I think back on the witnesses earlier in this sermon. Each was and is testifying who they know their Lord to be. The street preacher knows Jesus as the man who cleaned out the temple with a whip, who yelled ‘get behind me Satan!’ to his own closest friend, and who said it is better to pluck out your eye than to let it sin. A Jesus of preaching. Maybe he is yet to meet the Jesus of peace and love.
The Jehovah’s witnesses know Jesus who save his followers nothing but their clothes and a staff and sent them out, town to town, to preach. The Jesus who walked hundreds of miles on sore feet, and who inspired a woman to wash those abused feet with her own tears and hair. A Jesus who stopped and spoke with all people. A Jesus of relationships. Maybe the ones I have met are yet to meet the Jesus of solitary prayer in the garden.
And the witness handing out Bibles or tracks.

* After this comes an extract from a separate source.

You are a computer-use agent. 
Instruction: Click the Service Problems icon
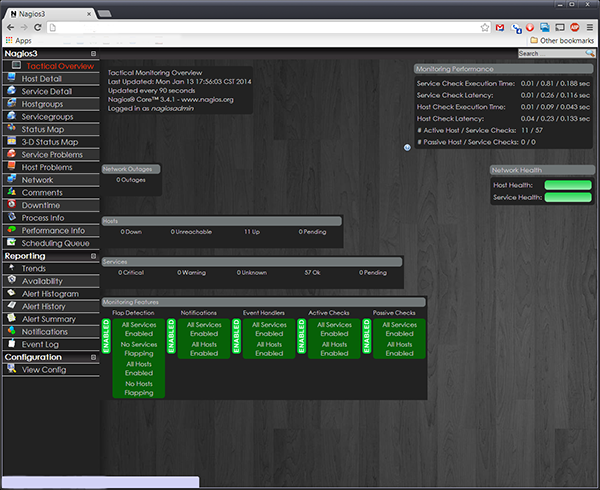click(x=11, y=155)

She knows the Jesus drenched in scripture, quoting proverbs and psalms and prophets. She knows the Jesus who Paul wrote about, the source of unexplainable joy. She knows the Jesus who commissioned us all to be ministers, witnesses, priests. A Jesus of actions. Maybe she hasn’t yet encountered the still speak, still creating, unpredictable God larger than scripture.
And me. I know the Jesus of peace, but do I know the Jesus of justice?
All of us know Jesus. He just looks really different among us… but he’s still the same Jesus.
Maybe that’s why we’re all called to witness. No one has a monopoly on Jesus. Everyone’s Jesus looks and acts and thinks and feels pretty similar to themselves. So we need each other. We need these other views of Christ to help us understand.
No two relationships looks alike, and this is good. Since we each have a personal relationship with Christ, that relationship is going to look different than other’s.
It makes the ears need the eyes, and the eyes need the toes, and the toes need the hands, and everyone needs the unmentionable parts…
We know God as a mystical trinity – a God who is only God in relationship.
Who is in communion. Communication. Sharing. Witnessing.
What does witnessing look like to you? Preaching, relationships, actions? Prayers, lifestyles, writing?
Who is Jesus to you? A spirit? A mortal man? A Jewish Rabbi? God? Christ? Messiah? Adopted? Incarnate? A miracle worker or prophet?
Go. Witness the truth of the Jesus you encounter.
And go. Hear the truth of the Jesus others encounter.